* Required tasks
[a] On the Singdata Lakehouse ecosystem page, what connection does Power BI use to reach Lakehouse?
[b] Write the next section of the Singdata Lakehouse ecosystem page, picking up after its final sentence.

* Reading text
►
Ecosystem

Singdata Lakehouse integrates with mainstream data integration, BI, AI, and development tools, and is available on seven public clouds, including AWS, Alibaba Cloud, and Tencent Cloud. This page summarizes verified third-party tools and integration options by category.

If the tool you need is not listed, it may still be supported. Lakehouse provides standard access through JDBC, the MySQL protocol, and Python/Java SDKs. Any tool compatible with these protocols can connect directly. If you want to build a new connector or integration for Lakehouse, contact the Singdata partner team.

The following diagram shows where Singdata Lakehouse fits in an enterprise AI and data stack. Data sources are on the left, model providers are on the right, consumers such as AI Agents, business users, and application systems are at the top, cloud infrastructure is at the bottom, and the Singdata product matrix is in the middle.

Cloud Platforms (CSP)

Lakehouse is deployed on seven clouds: AWS, Alibaba Cloud, Tencent Cloud, GCP, Huawei Cloud, Baidu AI Cloud, and Volcengine. AWS, Alibaba Cloud, and Tencent Cloud provide dedicated documentation for storage connections, private network connections, and permission configuration. The configuration approach is consistent across the other cloud platforms. BYOS (Bring Your Own Storage) deployment is also supported: data is stored in your own cloud account and does not pass through the Singdata platform. See Supported Cloud Platforms and Private Storage Overview for details.

Data Integration

The following data integration tools work with Lakehouse and cover batch sync, real-time CDC, message streaming, and log collection. Lakehouse also supports 50+ data sources, including MySQL, Oracle, PostgreSQL, MongoDB, Hive, and MaxCompute, through Studio Data Sync without third-party tools:

Tool	Connection	Description	Reference
Apache Kafka	Kafka Connector	Real-time message stream writing to Lakehouse	Kafka Data Source
AutoMQ	Kafka Protocol	Next-generation message queue, compatible with Kafka protocol	AutoMQ Data Source
Airbyte	JDBC	Open-source ELT platform with a rich connector ecosystem	Airbyte Integration Guide
DataX	Plugin-based	Alibaba open-source tool, suitable for batch data sync	DataX Integration Guide
Apache Flink	Flink Connector	Stream processing engine for real-time writes to Lakehouse	Flink Connector
Apache Spark	Spark Connector	Large-scale data reads and writes for Lakehouse tables	Spark Connector
Logstash	Logstash Connector	Import log data into Lakehouse	Logstash Integration Guide
Bluepipe	Native integration	Real-time CDC sync from Oracle to Lakehouse	Bluepipe Sync Guide

BI and Visualization

The following BI tools are compatible with Lakehouse. Any BI tool supporting JDBC, ODBC, or MySQL protocol can connect directly and is not limited to the list below:

Tool	Connection	Description	Reference
FineBI	JDBC / MySQL	China-based BI platform	JDBC Connection · MySQL Protocol
Tableau	JDBC	Suitable for complex visualizations and exploratory analysis	Tableau Connection Guide
Power BI	MySQL Protocol	Connect via MySQL protocol	Power BI Connection Guide
Apache Superset	SQLAlchemy	Open-source, suitable for self-service analytics	Superset Connection Guide
Metabase	JDBC	Open-source, easy to deploy, suitable for small and medium teams	Metabase Connection Guide
Apache Zeppelin	JDBC	Notebook-style data exploration	Zeppelin Connection Guide
Rath	JDBC	Open-source intelligent analytics with automatic insight support	Rath Connection Guide
Streamlit	Python SDK	Rapidly build data apps for data science teams	Streamlit Connection Guide

Transformation and Compute Engines

The following data transformation tools and compute engines are compatible with Lakehouse:

Tool	Connection	Description	Reference
dbt	dbt-clickzetta adapter	Data modeling and transformation, supports Dynamic Table materialization	dbt Integration Guide
Apache Spark	Spark Connector	Large-scale batch processing and machine learning	Spark Connector
Apache Flink	Flink Connector	Real-time stream processing	Flink Connector

The dbt documentation series covers all scenarios from quick start to migration practice: jaffle-shop experience, Snowflake/BigQuery migration, incremental processing, real-time pipelines, and data quality testing. See DBT Practice Series.
◄
* Information supplied
►
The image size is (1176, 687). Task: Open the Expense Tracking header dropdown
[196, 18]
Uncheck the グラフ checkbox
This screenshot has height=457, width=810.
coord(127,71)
◄
* Your responses
[a] The MySQL protocol.

[b]
AI and Machine Learning

The following AI frameworks and platforms work with Lakehouse for vector storage, RAG applications, and AI workflows:

Tool	Integration	Description	Reference
LangChain	Python SDK	Vector storage and RAG application development	LangChain Integration
LlamaIndex	Python SDK	Data indexing and retrieval	LlamaIndex Integration
Dify	MCP Server / SDK	Vector database + file storage	Dify Integration Overview
n8n	MCP Server	Unified AI workflows	n8n Integration
MindsDB	JDBC	ML/LLM modeling and prediction on Lakehouse data	MindsDB Integration
Datus	MCP Server	Data engineering agent	Datus Integration
Zilliz	Joint solution	Vector database joint solution	Zilliz Joint Solution
Unstructured.io	SDK	Unstructured document parsing and vectorization	Unstructured.io Integration

Lakehouse also provides an MCP Server that can be called by any AI Agent that supports the MCP protocol.

LLM Providers

Singdata AI Gateway provides unified access to mainstream LLM providers, including model routing, API key management, and usage tracking. After you connect through AI Gateway, products that call AI capabilities, such as Data Engineering Agent, Data Analytics Agent, and Lakehouse AI Functions, do not need separate model connections.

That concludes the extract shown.